Passage given:

=-=-=-=-=

Reality show characters reflect a lifestyle that we want yet don't want, the drama that we hate to encounter in our own lives yet can't wait to witness in the lives of others, and the opportunity to voice our opinions. Have you noticed that social networks and reality TV have risen hand-in-hand? Many reality TV shows have become quite interactive through social media, forums, and, of course, viewer voting.
You identify yourself with the characters in these shows. You see yourself in the character and even see the possibility of becoming well known, just like them. It opens a door in your mind and makes you think: "hey, if she can become famous, so can I!" This is a status which, in the past, we used to think was impossible to reach. Reality TV makes fame and the wealth that come with it accessible to the minds of millions.
On another token, reality TV takes the focus off of your own reality. It makes you dream and forget your own problems for the time being. It allows you to become involved in that drama and as you watch it unfold in front of you, you are captivated by it and disconnect from the drama in your own life. You can literally plug into another source of drama. This is why gossip and tabloids have forever lived with fervent popularity in the American culture. We temporarily embed ourselves in the story of another.
As for the future of television, there is no saying whether reality TV will stick around for the years to come or if it will be replaced by a different genre that will become the new American favorite. What is safe to say, however, is that reality TV has left quite the mark on the history of American television, and I, for one, will be tuning in to watch what comes next.

=-=-=-=-=

Data:
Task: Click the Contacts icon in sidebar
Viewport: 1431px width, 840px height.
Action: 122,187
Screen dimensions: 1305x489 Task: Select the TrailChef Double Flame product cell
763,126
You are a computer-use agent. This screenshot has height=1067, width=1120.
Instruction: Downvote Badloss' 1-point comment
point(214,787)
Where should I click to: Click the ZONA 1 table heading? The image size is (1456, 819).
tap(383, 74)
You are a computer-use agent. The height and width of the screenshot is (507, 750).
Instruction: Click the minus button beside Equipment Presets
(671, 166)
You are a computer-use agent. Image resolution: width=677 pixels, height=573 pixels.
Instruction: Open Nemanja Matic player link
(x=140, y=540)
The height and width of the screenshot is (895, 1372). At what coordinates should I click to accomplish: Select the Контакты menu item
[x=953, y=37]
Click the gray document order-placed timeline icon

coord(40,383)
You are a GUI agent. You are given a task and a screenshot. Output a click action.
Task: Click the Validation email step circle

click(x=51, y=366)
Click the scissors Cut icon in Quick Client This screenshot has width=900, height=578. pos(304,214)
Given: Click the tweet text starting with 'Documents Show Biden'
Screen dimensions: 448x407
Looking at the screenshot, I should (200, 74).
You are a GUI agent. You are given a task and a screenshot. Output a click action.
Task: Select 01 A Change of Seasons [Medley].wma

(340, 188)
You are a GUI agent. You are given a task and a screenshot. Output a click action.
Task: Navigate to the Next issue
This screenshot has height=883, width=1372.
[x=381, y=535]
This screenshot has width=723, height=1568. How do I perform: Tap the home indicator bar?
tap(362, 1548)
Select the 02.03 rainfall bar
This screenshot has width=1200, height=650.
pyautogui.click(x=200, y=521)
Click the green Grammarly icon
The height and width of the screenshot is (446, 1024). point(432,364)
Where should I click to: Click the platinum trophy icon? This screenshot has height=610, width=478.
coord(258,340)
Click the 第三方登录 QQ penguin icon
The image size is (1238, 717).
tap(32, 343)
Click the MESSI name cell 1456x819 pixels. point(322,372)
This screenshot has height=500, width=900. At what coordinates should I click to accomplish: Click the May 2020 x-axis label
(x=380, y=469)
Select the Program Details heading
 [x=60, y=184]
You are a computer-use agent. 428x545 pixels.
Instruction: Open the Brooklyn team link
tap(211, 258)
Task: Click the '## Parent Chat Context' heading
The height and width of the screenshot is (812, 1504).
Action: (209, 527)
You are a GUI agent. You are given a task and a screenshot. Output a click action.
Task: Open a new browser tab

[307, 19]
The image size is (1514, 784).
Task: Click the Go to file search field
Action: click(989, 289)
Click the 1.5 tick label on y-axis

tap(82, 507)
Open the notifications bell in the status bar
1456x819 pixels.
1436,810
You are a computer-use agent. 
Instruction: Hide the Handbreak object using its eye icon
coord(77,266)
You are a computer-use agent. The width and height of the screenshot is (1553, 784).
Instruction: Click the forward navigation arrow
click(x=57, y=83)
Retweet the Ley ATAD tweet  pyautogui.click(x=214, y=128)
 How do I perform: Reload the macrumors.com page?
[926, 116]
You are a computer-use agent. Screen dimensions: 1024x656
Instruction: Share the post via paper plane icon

=-=-=-=-=

Short problem: Copy the passage on reality TV word for word, from "As for the future" up to and including "what comes next.".

Solution for this exercise:
As for the future of television, there is no saying whether reality TV will stick around for the years to come or if it will be replaced by a different genre that will become the new American favorite. What is safe to say, however, is that reality TV has left quite the mark on the history of American television, and I, for one, will be tuning in to watch what comes next.